Inconscientemente, um padrão de sobrevivência foi estabelecido dentro dele. A doença se tornou uma ferramenta para chamar a atenção de seus pais. O silogismo é muito simples:
- Para me sentir bem, não entrar em pânico e não ter medo de morrer, preciso que meus pais cuidem de mim.
- Meus pais só cuidam de mim quando estou doente.
- Conclusão: vou ficar doente para que meus pais possam me oferecer os cuidados de que preciso.
A elaboração desse padrão não foi planejada, mas sim uma reação quase física e automática do seu corpo para se sentir seguro e protegido. Adoecer foi a única maneira que seu psiquismo encontrou para a menina receber, da intimidade, os cuidados essenciais de seus pais.
Naquela época, Aurora não se deu conta dos efeitos que esse padrão teria em sua vida futura , a única coisa que ela sabia é que se sentia plena, segura e protegida, quando seus pais cuidavam dela.
Caso da Aurora
Anos depois, a conselho de seu clínico geral, Aurora veio ao meu consultório. A jovem, apesar do fato de que todos os seus testes mostraram que ela estava completamente saudável, adoeceu com freqüência . Seu médico pensou que, sob os contínuos sintomas de desconforto que apresentava, poderia haver uma causa psicológica subjacente.
Na verdade, Aurora, sozinha, havia detectado em seus males um padrão que se repetia: quando ela teve uma forte discussão com o companheiro e ele pensou em abandonar o relacionamento, ela adoeceu. A partir daí, pudemos trabalhar para entender o papel que a doença desempenhou em sua vida.

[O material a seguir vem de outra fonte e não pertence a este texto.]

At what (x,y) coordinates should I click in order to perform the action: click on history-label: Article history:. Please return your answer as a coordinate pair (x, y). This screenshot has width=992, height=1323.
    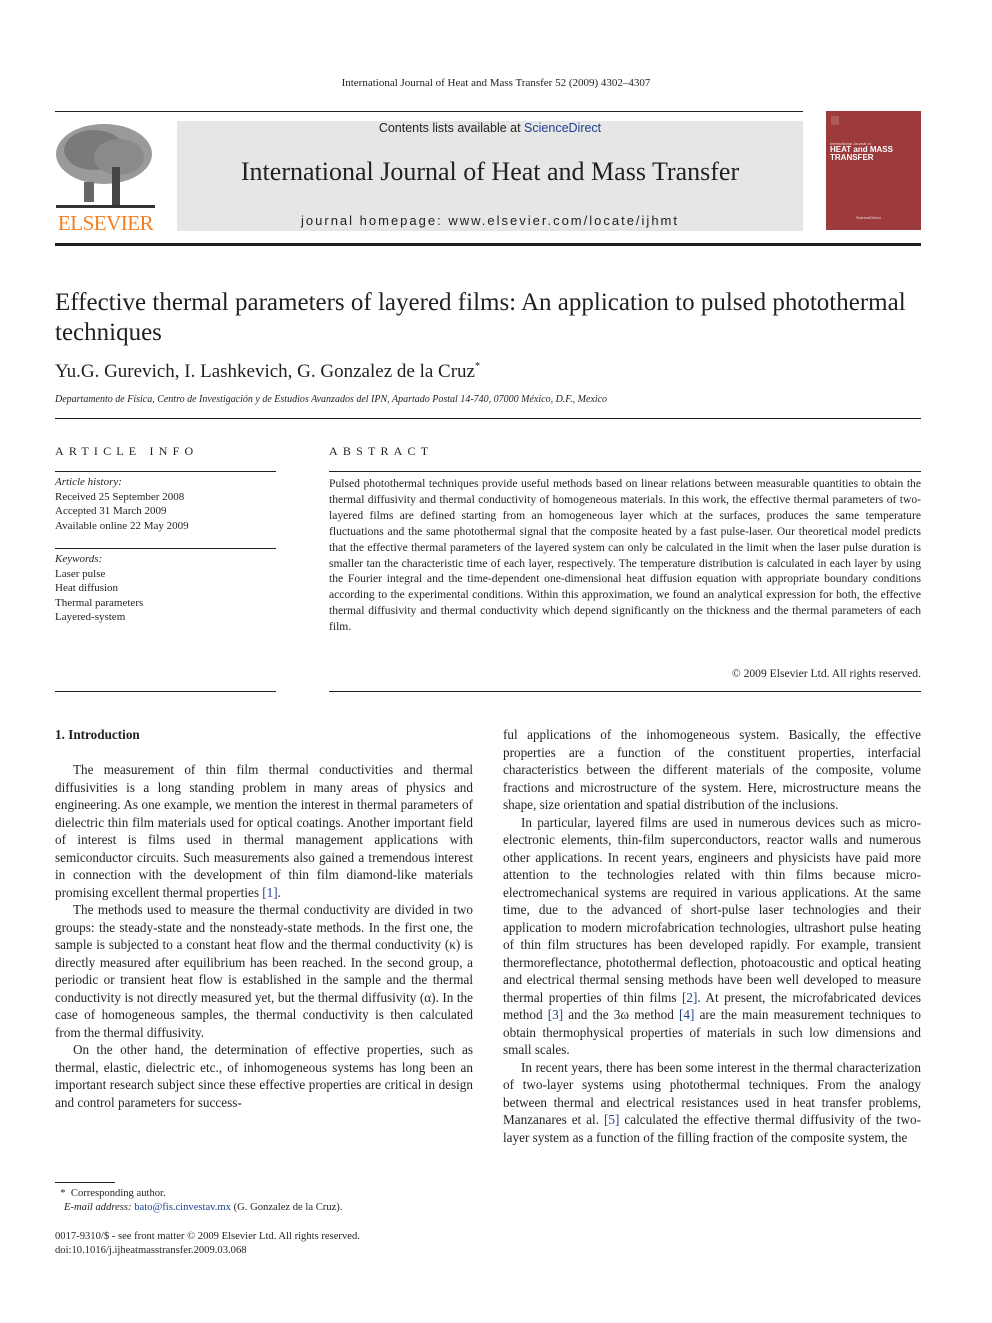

Quanto a Aurora, para muitas outras pessoas, suas doenças são a razão de sua existência. Suas enfermidades se tornaram, por décadas, o centro de sua vida, seu único assunto de conversa. Por meio deles, eles se sentem importantes e pensam que são valorizados pelos outros.
Esse mecanismo, lembremo-nos aqui, é inconsciente, o que significa que a pessoa não adoece voluntariamente, nem simula a doença . Os problemas que você apresenta são reais e precisam de tratamento médico para resolvê-los. Minha intenção com este artigo é explicar a origem psicológica desse padrão, pois, se realmente queremos acabar com essa roda do sofrimento, temos que desmascarar e trabalhar a verdadeira causa das doenças.
Como desfazer esse padrão de sobrevivência
É muito delicado trabalhar para desprogramar essa maneira de se relacionar com seu corpo e com os outros. Quando essas pessoas estão chegando ao cerne de seu problema, há um alto risco de abandono da terapia. Nesses momentos, sentem uma enorme vertigem, um medo excruciante de não receber a atenção dos outros se estiverem curados para sempre. Eles revivem o medo e a angústia por suas vidas que sentiram quando seus pais não cuidaram deles quando crianças. Pensar que isso pode acontecer novamente pode levá-lo (inconscientemente) a boicotar sua cura.
Nestes casos, temos que trabalhar para que a pessoa ganhe confiança gradativamente, entendendo que não é mais o filho carente e dependente de sua infância. Hoje em dia, por ser uma adulta capaz, não só de se cuidar, mas também de se sustentar sozinha, não precisa mais daquela atenção especial dos pais.
À medida que a pessoa ganha autoestima e começa a cuidar de si mesma, ela será capaz de se desvencilhar desse padrão prejudicial.